§ **The data**
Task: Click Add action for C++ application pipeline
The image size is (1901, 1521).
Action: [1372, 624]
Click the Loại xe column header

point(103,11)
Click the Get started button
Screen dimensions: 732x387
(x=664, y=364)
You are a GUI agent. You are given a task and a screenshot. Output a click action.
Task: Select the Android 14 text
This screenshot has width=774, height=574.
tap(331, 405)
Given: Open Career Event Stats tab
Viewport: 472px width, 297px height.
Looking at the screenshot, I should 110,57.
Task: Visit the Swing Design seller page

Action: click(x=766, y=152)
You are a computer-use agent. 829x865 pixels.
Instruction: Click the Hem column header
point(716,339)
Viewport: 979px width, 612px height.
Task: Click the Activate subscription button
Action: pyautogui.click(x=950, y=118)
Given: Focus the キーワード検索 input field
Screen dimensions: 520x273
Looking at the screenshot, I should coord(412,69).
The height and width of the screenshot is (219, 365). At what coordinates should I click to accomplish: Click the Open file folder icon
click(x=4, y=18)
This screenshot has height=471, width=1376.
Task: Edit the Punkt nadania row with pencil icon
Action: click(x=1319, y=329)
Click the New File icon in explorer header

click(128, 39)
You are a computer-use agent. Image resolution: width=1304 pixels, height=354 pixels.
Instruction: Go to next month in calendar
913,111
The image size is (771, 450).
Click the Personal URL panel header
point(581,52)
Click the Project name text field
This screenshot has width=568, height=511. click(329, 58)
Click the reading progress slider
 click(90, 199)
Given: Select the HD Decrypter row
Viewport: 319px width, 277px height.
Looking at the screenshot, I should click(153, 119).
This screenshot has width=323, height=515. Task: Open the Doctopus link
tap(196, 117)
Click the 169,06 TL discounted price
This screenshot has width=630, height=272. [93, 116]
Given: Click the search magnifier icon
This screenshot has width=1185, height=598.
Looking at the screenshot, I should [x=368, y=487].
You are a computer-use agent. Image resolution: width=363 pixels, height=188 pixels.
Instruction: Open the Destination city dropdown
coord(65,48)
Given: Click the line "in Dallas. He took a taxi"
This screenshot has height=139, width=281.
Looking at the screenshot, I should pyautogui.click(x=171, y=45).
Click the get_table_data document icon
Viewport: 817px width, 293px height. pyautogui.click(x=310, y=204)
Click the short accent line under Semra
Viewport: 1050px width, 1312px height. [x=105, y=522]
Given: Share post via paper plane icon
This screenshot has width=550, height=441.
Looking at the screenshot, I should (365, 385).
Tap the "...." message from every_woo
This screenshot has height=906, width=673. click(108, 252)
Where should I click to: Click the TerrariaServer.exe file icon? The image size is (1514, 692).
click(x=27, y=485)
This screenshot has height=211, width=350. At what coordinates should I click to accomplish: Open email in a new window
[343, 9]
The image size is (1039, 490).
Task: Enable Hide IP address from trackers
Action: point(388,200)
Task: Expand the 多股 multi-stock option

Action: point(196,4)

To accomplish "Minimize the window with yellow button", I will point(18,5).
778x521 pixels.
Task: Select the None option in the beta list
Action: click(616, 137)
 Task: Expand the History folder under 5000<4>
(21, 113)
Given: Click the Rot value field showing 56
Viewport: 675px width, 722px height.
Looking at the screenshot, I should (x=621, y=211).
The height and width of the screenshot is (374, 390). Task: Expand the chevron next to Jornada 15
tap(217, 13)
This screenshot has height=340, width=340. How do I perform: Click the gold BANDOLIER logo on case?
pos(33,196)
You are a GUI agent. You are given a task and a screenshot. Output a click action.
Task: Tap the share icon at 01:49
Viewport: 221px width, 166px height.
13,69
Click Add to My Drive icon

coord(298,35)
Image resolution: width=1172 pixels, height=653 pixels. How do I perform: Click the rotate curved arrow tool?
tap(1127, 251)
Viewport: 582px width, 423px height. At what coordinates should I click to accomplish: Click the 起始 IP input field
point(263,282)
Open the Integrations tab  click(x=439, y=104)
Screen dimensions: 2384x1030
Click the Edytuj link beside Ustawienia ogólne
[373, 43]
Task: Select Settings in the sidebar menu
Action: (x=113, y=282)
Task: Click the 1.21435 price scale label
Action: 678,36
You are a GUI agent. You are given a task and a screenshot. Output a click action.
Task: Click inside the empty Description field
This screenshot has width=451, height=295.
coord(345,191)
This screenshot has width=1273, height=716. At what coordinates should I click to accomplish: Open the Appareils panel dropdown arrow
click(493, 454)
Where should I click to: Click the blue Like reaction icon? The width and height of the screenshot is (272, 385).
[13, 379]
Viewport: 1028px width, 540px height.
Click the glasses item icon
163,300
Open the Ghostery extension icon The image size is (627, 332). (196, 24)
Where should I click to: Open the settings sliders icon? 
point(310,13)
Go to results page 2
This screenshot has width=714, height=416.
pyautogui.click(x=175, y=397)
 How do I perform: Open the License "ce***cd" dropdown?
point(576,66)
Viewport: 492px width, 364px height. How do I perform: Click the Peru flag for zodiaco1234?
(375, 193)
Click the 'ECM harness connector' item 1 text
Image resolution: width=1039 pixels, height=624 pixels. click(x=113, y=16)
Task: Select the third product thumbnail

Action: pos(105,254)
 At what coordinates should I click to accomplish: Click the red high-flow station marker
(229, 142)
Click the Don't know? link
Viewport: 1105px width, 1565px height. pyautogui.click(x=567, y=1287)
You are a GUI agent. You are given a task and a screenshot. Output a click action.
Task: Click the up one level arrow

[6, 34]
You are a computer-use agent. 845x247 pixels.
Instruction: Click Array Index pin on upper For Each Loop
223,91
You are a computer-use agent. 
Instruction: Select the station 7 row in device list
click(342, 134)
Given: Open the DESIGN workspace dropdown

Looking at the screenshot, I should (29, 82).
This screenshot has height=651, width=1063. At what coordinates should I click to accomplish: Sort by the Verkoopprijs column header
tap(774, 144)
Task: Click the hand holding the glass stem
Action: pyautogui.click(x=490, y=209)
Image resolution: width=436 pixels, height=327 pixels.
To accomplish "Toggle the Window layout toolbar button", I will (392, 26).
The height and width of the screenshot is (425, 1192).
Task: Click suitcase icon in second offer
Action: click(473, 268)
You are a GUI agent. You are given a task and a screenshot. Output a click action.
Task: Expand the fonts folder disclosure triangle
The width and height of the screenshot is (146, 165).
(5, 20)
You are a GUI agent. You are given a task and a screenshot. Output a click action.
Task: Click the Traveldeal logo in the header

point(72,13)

§ **About this task**
From the first line above through the line that contains "Given: Open Career Event Stats tab", quote each line exactly. Output nothing more.

§ **Response area**
Task: Click Add action for C++ application pipeline
The image size is (1901, 1521).
Action: [1372, 624]
Click the Loại xe column header

point(103,11)
Click the Get started button
Screen dimensions: 732x387
(x=664, y=364)
You are a GUI agent. You are given a task and a screenshot. Output a click action.
Task: Select the Android 14 text
This screenshot has width=774, height=574.
tap(331, 405)
Given: Open Career Event Stats tab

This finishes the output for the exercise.